Young advisers often struggle to communicate what expertise they have that's valuable to their wealthy — mostly older — clients. And at 21, Ms. Federico was by far the youngest person in her cohort when starting out in the Morgan Stanley Financial Advisor Associate program.
But she found her way, inspired by her background: Her Italian grandfather moved to the United States as a teenager, and her maternal roots are in Ireland.
Immigrant small-business owners and their families (as well as her own family) are a key constituency of Ms Federico, now a financial adviser at Twelve Points Wealth Management.
"You have a lot of hands in the pot" in a family business, she said. "At some point, someone has to be the decision maker."
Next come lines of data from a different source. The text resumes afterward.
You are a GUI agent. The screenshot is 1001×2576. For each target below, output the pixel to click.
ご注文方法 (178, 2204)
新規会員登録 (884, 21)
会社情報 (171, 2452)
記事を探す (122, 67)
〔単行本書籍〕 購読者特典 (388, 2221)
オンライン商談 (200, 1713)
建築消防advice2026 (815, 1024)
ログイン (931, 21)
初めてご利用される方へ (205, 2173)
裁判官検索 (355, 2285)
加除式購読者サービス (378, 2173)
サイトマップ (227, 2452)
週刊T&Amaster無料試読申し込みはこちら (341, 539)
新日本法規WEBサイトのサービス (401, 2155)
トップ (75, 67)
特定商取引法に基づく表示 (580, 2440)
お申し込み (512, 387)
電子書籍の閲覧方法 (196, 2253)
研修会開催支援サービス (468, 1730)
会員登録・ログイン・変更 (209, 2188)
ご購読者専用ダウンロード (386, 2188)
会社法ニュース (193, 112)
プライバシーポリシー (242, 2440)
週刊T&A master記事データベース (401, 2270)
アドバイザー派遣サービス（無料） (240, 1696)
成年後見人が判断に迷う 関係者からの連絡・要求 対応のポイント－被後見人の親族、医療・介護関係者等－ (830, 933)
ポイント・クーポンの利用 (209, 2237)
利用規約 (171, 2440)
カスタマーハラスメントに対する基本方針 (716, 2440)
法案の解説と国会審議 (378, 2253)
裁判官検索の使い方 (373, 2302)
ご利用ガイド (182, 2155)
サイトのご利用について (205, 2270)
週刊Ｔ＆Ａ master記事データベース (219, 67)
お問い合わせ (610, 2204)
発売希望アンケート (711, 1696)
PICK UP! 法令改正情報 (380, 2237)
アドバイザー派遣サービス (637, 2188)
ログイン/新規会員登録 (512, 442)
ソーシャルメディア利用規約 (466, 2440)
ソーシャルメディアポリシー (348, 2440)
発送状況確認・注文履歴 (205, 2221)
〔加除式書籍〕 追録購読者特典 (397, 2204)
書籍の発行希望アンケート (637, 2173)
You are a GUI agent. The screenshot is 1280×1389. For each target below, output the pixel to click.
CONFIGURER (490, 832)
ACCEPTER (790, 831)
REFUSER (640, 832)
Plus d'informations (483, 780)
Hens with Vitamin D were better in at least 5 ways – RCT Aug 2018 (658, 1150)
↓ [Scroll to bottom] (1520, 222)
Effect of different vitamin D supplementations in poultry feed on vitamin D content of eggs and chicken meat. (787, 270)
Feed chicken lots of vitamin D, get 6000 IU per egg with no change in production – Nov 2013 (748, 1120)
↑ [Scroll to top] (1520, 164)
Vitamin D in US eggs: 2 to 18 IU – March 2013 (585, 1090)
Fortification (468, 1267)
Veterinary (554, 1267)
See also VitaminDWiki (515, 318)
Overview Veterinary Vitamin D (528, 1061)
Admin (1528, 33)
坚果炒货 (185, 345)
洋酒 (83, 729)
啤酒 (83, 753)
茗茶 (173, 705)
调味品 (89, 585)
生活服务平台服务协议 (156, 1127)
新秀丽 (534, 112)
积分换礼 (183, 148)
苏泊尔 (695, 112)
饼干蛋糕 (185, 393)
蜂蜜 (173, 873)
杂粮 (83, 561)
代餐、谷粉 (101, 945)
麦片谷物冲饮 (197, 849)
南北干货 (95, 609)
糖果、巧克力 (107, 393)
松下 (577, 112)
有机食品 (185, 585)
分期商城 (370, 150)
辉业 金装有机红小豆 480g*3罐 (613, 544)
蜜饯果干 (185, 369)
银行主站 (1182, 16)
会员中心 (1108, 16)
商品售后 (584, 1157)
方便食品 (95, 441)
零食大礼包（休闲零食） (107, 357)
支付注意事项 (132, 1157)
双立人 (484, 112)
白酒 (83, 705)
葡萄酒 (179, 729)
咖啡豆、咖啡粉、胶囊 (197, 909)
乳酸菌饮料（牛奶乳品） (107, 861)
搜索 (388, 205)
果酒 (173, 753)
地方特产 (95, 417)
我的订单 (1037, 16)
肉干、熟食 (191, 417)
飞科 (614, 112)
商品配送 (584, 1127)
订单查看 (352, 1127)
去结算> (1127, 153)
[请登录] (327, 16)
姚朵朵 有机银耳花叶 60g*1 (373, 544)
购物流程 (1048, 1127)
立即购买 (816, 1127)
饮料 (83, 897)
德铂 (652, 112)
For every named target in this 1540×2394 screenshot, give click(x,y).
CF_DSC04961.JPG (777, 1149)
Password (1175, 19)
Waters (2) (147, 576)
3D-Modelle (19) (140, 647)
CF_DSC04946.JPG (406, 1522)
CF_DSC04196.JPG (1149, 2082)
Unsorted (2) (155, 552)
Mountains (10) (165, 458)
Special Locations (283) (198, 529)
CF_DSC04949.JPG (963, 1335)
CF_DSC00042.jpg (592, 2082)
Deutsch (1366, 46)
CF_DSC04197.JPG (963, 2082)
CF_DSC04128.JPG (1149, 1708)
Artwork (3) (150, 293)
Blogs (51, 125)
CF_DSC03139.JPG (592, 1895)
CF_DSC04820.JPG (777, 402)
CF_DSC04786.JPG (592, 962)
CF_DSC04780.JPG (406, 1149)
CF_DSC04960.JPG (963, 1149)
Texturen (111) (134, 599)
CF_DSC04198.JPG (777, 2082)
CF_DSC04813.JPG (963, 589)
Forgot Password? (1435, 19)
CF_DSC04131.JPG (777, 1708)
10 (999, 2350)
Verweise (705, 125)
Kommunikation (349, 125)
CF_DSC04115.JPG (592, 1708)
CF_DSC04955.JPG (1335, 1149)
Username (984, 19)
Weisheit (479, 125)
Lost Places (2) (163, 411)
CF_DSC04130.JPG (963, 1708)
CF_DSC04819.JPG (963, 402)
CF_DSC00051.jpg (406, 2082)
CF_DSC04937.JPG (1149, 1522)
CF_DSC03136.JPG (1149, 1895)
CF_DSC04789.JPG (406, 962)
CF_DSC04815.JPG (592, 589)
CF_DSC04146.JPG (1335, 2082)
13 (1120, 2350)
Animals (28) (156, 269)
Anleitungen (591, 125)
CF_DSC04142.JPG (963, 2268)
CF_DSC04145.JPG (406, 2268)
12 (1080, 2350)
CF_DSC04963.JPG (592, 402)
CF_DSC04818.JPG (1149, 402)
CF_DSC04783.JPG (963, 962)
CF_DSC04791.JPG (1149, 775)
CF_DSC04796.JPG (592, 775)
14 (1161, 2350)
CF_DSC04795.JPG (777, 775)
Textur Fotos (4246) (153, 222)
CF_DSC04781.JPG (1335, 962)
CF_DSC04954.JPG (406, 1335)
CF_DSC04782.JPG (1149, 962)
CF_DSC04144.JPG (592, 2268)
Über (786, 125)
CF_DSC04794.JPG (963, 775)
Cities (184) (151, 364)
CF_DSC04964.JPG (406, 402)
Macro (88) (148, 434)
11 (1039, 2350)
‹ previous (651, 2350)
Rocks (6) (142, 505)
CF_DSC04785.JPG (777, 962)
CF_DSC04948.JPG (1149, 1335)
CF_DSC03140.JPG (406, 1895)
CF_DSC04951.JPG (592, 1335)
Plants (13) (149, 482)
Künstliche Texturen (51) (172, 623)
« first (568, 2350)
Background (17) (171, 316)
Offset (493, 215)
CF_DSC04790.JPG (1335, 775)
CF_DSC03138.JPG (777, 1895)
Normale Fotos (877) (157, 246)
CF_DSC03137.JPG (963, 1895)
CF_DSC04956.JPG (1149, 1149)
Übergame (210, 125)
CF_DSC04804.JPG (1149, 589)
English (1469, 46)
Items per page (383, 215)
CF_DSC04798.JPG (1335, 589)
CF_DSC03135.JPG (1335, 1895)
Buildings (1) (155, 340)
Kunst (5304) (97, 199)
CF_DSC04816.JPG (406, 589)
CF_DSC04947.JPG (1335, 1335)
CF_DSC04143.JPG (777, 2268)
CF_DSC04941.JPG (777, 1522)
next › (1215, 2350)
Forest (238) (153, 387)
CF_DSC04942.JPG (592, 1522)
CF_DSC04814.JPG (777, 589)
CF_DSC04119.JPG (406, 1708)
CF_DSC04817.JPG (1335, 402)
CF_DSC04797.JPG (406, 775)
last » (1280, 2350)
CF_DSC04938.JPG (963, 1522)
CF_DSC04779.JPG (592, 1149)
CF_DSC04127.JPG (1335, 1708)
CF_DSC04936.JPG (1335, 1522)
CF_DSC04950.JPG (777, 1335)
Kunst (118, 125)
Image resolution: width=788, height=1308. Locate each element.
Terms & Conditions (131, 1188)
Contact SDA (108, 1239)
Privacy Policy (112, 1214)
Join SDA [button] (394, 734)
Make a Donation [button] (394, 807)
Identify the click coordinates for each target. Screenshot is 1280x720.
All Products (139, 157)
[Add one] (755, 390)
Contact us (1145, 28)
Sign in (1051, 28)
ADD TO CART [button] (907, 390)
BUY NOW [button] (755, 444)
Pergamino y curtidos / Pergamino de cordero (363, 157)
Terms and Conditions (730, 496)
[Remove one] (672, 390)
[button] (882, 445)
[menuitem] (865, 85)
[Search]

As an independent arbiter, a good adviser helps sharpen the important executive skill-set of making tough choices, she said. "The hardest part of my job is telling someone they can't do something they want to do because they can't afford it," she said.
Ms. Federico takes her enthusiasm to help and to make the tough decisions into the broader community. She is a co-founder of the USA 500 club, a network of high-ranking professionals, and assists young women looking to start businesses by helping them with paperwork. She also encourages others to learn about the field by having women from her alma mater, Fairfield University, shadow her.
Noting the strides that women have to make to achieve parity in the workplace, she paraphrased former Secretary of State Madeleine Albright in saying, "There's a special place in hell for a woman who doesn't help another woman."